Yum! Brands Inc. (NYSE:YUM) generates its revenues by licensing Taco Bell, KFC, and Pizza Hut restaurants around the globe. Since the company generates more than half of its revenues from China we are going to see the future outlook in the Chinese market and how it impacts the future profitability of the company. The following discussion will also incorporate the impact on the top and bottom lines of the company as a result of its effort to expand its operations into the emerging markets.

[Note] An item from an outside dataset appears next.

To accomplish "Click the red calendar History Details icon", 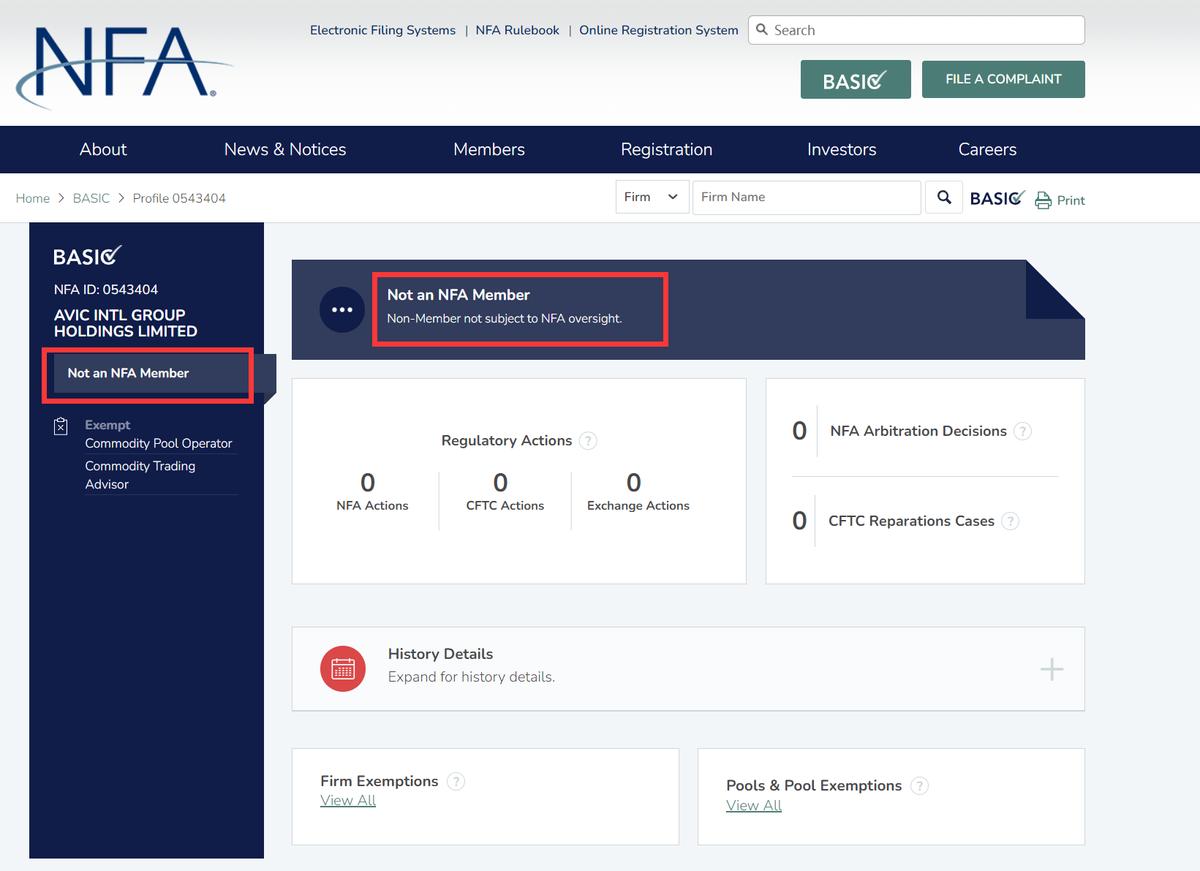I will pos(343,668).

The geographical distribution of the company's revenues indicates that Yum generates about 52% of its revenues from its Chinese division with the remaining 48% distributed between the international (YRI), US and Indian division. The Indian division encompasses India, Bangladesh, Mauritius, Nepal and Sri Lanka. The graph detailing the geographic distribution of the total revenues of the company is shown below:
Source: Third Quarter Report, 2013
Challenges Faced in China
China is a major contributor to the company's revenues. However, demand for Western fast food is declining in China as consumers are becoming increasingly health conscious. This led to the declining profit margins of the restaurant industry in China through 2013. To add to the declining demand problem, fast food chains like KFC and Pizza Hut have earned the notoriety of supplying unsafe foods. According to the Sina Weibo poll conducted last year through a blogging website followed by about 400 million Chinese people, 85% responders marked chicken sandwiches made by KFC and McDonald's as unsafe. Seventy-five percent of responders to the poll indicated that they would refrain from eating fast food due to the same reason. The avian flu scare and the concerns regarding the company's unhealthy poultry suppliers further jolted the profit margins of the company.

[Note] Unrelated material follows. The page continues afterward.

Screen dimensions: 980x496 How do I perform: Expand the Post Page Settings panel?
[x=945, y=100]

The improving financial situation of Chinese consumers is causing a change in their perception about Western fast foods. Previously, eating out in a Western restaurant used to be a status symbol for a typical Chinese consumer but that changed as the personal income for Chinese consumers began increasing.
Competition in the Chinese region is also increasing with McDonald's (NYSE:MCD) promising to open one restaurant everyday up until 2015. Yum plans to grow its restaurant count in the Chinese region to fight the rising competition. Of its 36,846 stores spread around the globe the company presently operates 5,726 stores in China.. Of its projected 1,850 new store openings internationally the company plans to open another 700 stores in China to combat McDonald's expansion plans.

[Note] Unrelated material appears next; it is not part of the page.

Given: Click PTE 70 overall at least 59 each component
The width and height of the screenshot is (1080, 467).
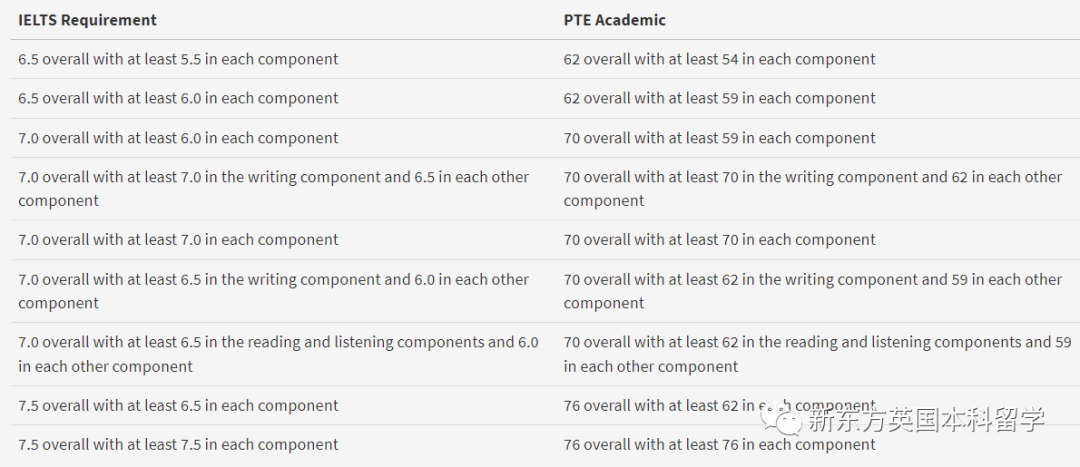Looking at the screenshot, I should (x=720, y=138).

To fight its food quality issues the company is heavily marketing its ability to meet high quality standards. Yum's ability to meet the minimum quality standards of the country was also verified by the Department of Agriculture in North China. However, the company is still struggling to change consumer's perceptions about the quality of its food and it seems unlikely that it will change any time soon.
To capitalize the growing demand in the emerging markets the company plans to open 150 new stores in India. The Indian fast food market is growing rapidly and is expected to double over three years with an average growth rate of 17% per year up until 2016. Indian consumers are gradually turning to fast foods as an alternative food choice. Statistics regarding middle income consumers indicate that spending per household is expected to grow at a CAGR of 65% over the next three years and the growth rate is expected to be even higher in smaller cities compared to big cities. Penetrating the market at an early stage will definitely have a positive impact on the revenues and profit margins of the company.
The company suffered declining margins in 2013 mainly because of the issues it had to face in the Chinese region. Since China is a major contributor to the revenue base of the company Yum's profit margins declined by double digits over the past three quarters of 2013. The company regained composure in the Chinese market towards the end of 2013 indicated by a 1% same store sales growth during the month of November and a 2% increase in December. However, it seems unlikely that the company will be able to bring its profitability to the same level as before in the face of increasing competition and declining demand for Western food in China.
Looking at the emerging markets the company is penetrating the Indian market to capitalize on its double digit growth in the upcoming years. The restaurant industry in India is in a high growth phase so I believe that Yum needs to shift its focus from China to India if it wants to recover its profitability. However, the company is still heavily investing in China as indicated by the number of new stores it plans to open in that region. In my opinion, the company should invest that amount in India instead.
The future outlook of the company appears positive in the long term since the company is now expanding to high growth emerging markets. Therefore, the company's profit margin will show a positive trend through to 2016. Moreover, the company has fought aggressively in the face of the challenges in China and is beginning to redeem its lost profits as determined by the rising same store sales during the last two months of 2013. As a result, Yum is going to perform positively in the stock market in the future and this makes it a good candidate for long-term investment.
Disclosure: I have no positions in any stocks mentioned, and no plans to initiate any positions within the next 72 hours. I wrote this article myself, and it expresses my own opinions. I am not receiving compensation for it (other than from Seeking Alpha). I have no business relationship with any company whose stock is mentioned in this article.